A physician may prescribe capsules of ‘probiotics’ or even faecal transplants to a patient who has undergone repeated treatments of antibiotics to help replenish that patient’s intestinal biodiversity. There is also evidence for the advantages of so-called cross-immunities, whereby exposure to one pathogen confers partial or full resistance to another.
One of the central mysteries of the deadly and misnamed Spanish flu epidemic of 1918–20 is that young adults in their 20s and 30s were especially susceptible to the disease; the elderly are typically much more vulnerable to such viruses. Instead of pointing the finger at the Spanish flu’s unusual pathogenesis, epidemiologists have uncovered evidence of similar, though milder, strains of this virus that swept the world two generations earlier, thereby conferring immunity protection on those born before 1880. Since people born after this date weren’t exposed to these strains, they missed out on acquiring the crucial immunities.

Can our microbial symbionts provide some of us with the advantages of ‘herd immunity’, which protects a minority of individuals if a majority of hosts have already been infected? Hall quotes the cautionary tale of those who contracted polio as young adults because improvements in sanitation meant that they weren’t exposed as infants to the polio virus, which could have been neutralised with maternal antibodies. Much like Spanish flu victims, those polio victims who waited to confront a dangerous virus later in life would eventually suffer even more severe consequences.
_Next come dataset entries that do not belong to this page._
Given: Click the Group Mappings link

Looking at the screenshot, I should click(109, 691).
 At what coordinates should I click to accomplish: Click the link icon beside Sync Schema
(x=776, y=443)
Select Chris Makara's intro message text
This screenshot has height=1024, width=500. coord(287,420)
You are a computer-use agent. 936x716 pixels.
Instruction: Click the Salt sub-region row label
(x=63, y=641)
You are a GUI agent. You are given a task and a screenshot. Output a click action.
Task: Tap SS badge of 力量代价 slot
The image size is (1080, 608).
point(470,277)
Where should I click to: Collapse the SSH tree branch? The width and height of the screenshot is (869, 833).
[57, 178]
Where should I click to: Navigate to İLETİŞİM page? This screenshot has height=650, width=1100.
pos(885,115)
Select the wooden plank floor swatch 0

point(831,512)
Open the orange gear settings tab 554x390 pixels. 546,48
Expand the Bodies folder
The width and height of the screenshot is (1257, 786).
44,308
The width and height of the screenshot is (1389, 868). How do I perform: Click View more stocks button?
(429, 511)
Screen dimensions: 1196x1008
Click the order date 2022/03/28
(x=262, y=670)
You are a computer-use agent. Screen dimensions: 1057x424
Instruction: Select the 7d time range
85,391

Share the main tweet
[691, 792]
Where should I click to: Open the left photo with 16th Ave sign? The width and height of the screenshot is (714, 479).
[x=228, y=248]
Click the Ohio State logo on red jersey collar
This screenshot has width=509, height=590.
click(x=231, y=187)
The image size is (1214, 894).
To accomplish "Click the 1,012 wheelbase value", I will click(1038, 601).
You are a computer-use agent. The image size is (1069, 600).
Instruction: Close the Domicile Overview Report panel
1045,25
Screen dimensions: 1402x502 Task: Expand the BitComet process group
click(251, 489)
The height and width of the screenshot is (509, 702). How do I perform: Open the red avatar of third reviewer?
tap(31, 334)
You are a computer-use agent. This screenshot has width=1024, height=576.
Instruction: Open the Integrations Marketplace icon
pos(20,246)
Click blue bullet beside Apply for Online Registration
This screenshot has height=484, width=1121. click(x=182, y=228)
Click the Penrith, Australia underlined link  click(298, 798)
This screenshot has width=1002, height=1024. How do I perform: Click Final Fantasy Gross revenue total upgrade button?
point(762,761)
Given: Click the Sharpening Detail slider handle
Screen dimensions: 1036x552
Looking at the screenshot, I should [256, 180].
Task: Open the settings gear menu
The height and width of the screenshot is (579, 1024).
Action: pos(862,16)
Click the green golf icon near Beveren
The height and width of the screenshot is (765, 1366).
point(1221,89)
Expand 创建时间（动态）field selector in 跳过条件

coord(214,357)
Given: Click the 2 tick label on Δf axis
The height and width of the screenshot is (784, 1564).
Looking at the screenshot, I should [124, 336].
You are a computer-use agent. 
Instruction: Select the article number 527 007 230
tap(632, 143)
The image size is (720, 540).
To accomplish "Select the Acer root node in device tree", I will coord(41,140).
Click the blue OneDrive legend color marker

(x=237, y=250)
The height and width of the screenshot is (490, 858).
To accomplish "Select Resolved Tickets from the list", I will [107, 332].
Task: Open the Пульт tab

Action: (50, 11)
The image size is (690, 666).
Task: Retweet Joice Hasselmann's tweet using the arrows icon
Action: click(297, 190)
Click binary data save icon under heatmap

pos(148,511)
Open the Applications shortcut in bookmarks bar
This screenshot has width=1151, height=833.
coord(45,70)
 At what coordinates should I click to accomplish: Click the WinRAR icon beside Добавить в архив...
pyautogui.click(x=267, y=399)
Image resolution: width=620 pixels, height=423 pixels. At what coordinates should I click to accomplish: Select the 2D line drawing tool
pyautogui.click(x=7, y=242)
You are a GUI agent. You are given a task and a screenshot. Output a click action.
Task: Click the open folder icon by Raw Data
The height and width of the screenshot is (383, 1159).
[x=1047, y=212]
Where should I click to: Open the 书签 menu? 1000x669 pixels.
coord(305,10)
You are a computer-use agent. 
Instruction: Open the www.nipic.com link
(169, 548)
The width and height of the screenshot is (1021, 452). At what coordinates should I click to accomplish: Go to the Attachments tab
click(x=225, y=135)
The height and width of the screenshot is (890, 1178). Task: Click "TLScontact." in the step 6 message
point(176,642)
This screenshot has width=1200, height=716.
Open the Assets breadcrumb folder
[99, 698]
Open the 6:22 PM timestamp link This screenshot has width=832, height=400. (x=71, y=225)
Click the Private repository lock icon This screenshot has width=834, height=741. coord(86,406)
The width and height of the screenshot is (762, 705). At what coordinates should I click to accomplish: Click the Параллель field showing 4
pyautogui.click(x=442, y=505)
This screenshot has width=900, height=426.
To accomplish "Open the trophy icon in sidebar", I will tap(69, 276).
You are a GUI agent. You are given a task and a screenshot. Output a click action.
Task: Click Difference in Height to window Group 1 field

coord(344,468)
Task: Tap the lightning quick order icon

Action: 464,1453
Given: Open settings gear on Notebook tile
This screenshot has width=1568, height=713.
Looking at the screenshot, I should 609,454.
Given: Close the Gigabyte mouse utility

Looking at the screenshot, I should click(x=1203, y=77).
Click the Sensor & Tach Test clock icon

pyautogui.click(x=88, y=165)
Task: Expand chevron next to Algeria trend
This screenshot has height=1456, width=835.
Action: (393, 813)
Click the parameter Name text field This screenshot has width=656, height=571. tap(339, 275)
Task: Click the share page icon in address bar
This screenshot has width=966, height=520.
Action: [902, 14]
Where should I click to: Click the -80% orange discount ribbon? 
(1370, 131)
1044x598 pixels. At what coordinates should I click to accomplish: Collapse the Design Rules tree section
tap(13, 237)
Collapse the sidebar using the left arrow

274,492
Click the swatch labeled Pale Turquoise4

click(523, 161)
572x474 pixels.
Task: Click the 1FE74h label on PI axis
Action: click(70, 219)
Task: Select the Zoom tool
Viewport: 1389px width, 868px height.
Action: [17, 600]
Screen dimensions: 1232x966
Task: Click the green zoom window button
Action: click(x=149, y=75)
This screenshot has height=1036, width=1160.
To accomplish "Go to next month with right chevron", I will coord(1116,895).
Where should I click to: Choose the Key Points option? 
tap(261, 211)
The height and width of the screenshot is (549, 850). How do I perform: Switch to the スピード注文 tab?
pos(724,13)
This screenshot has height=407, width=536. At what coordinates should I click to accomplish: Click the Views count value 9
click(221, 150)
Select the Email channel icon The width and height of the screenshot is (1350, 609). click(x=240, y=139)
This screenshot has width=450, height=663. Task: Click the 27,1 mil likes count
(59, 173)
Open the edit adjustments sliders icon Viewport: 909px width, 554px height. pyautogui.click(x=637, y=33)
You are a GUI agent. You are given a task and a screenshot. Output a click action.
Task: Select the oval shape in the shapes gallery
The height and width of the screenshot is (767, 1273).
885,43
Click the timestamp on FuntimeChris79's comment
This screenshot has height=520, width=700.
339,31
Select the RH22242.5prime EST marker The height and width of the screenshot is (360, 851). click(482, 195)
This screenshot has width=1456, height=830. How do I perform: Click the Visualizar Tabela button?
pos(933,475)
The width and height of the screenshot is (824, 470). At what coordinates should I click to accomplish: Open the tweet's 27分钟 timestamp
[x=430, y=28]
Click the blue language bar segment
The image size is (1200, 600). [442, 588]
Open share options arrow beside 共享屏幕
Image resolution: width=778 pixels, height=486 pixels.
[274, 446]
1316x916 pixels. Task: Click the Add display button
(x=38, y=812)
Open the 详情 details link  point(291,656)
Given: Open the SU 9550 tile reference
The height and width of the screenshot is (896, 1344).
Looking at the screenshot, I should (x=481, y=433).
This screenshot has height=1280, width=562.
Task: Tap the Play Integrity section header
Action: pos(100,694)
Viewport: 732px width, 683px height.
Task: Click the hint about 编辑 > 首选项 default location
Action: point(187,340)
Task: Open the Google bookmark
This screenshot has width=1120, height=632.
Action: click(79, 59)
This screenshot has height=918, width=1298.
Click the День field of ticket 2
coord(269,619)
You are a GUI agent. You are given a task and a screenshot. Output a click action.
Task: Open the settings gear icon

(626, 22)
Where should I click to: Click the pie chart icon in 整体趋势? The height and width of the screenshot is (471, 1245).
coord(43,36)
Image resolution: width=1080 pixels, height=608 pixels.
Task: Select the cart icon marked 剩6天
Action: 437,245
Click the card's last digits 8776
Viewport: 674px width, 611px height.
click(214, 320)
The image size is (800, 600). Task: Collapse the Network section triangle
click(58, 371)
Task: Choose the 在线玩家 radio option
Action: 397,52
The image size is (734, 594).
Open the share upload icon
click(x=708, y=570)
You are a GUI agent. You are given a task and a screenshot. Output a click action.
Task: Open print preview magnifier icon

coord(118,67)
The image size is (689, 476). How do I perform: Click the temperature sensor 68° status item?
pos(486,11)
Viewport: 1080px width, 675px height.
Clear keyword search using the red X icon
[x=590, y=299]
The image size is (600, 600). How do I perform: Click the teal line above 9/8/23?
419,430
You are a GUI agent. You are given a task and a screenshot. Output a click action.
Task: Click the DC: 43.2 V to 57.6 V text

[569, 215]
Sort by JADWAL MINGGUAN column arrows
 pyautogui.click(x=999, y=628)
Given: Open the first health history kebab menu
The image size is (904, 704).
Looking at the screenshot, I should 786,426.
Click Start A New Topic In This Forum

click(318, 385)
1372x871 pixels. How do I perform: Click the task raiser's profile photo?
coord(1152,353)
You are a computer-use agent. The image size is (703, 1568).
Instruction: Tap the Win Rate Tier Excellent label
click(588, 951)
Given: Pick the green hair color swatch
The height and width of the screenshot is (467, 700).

All these examples illustrate how factors such as the timing of parasite exposure, the size and distribution of the host population, and the degree of genetic relatedness between parasites can be crucial in determining how far one can benefit from one’s parasites. One must remember that it’s in the parasite’s best interest to make sure that its host ultimately survives, thrives and goes forth to multiply.
Parasitism is a phenomenon of partnership, and the association of parasite and host has had far-ranging cultural, biological and possibly geophysical consequences. Most of us are instinctively repulsed by these little freeloaders, but Hall highlights the collateral effects they have on our lifestyles and imaginations.
Do we disregard our parasites at our peril, the author asks? Instead of viewing these intimate creatures simply as pathogens that produce disease, he concludes that many parasites can be re-envisioned as cooperators and symbionts. Humans and their army of parasites march together down life’s path, often to the benefit of each other.